The Helm, although a bully, is the highlight of this book. His insults are frequently funny, even if it’s only because they contain outdated words (“ninnyhammer,” “addlepate,” “slubberdegullion”). The helm crowned a long line of heroic champions and has been out of circulation for a while, so it is out of date with modern mores and culture. Hardison exploits this, having the Helm warn a scream queen about the villain during a horror movie, ask why the castaways didn’t kill Gilligan (“I would kill Gilligan”), and calling Matt’s ex, Jill, all sorts of outdated names for a woman who engages in extra-marital sex (causing Matt to defend her by saying, “Jill’s not actually that big a strumpet”). The humor is the best part of the book, and the limited series’ four-issue run means it doesn’t get stretched too thin.
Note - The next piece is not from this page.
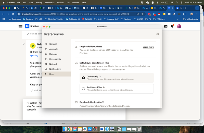This screenshot has height=133, width=204.
Task: Open the Telegram app in the Dock
Action: point(107,129)
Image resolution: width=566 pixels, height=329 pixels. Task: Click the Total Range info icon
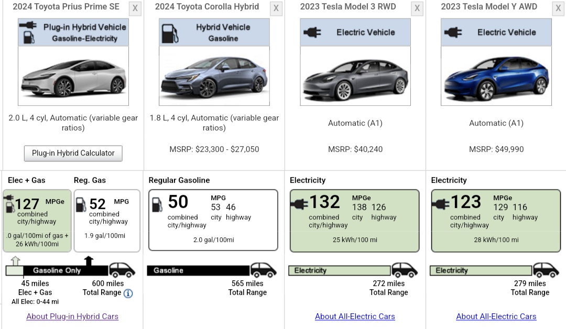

The same goes for the plot, fortunately. It’s a by-the-numbers evil-is-rising, must-prepare story, and four issues is all it could support. Some details distinguish The Helm from similar plots, but the story contains nothing too surprising. Halfway through, readers will probably be able to guess how the story will end.
Jill is a bit of a problem for readers. As female leads often are, she is a status symbol rather than a character, a goal rather than someone who makes her own choices. Jill had good reasons for dropping Matt, but after he starts jogging and trying to eat better, she is all over him again. Of course when he becomes secretly cool, she totally wants to sex him. That’s just how stories like these work. The story suggests that it’s not only Matt’s self-improvement but also his new assertiveness that reawakens her attraction, but that assertiveness is mainly expressed through insulting miscommunication: he’s backtalking the Helm, and she thinks he’s telling her to shut up, stop, or go away. Jill’s attraction to Matt’s verbal abuse and aloofness is troubling. She could do so much better than Matt, even after he becomes a mystic warrior. I don’t want to overanalyze something ingrained into popular culture and used in a book that doesn’t take itself seriously, but Jill’s decisions upset some readers.
Still, The Helm was surprisingly amusing. I don’t think it could support a sequel, but by itself, it was enjoyable.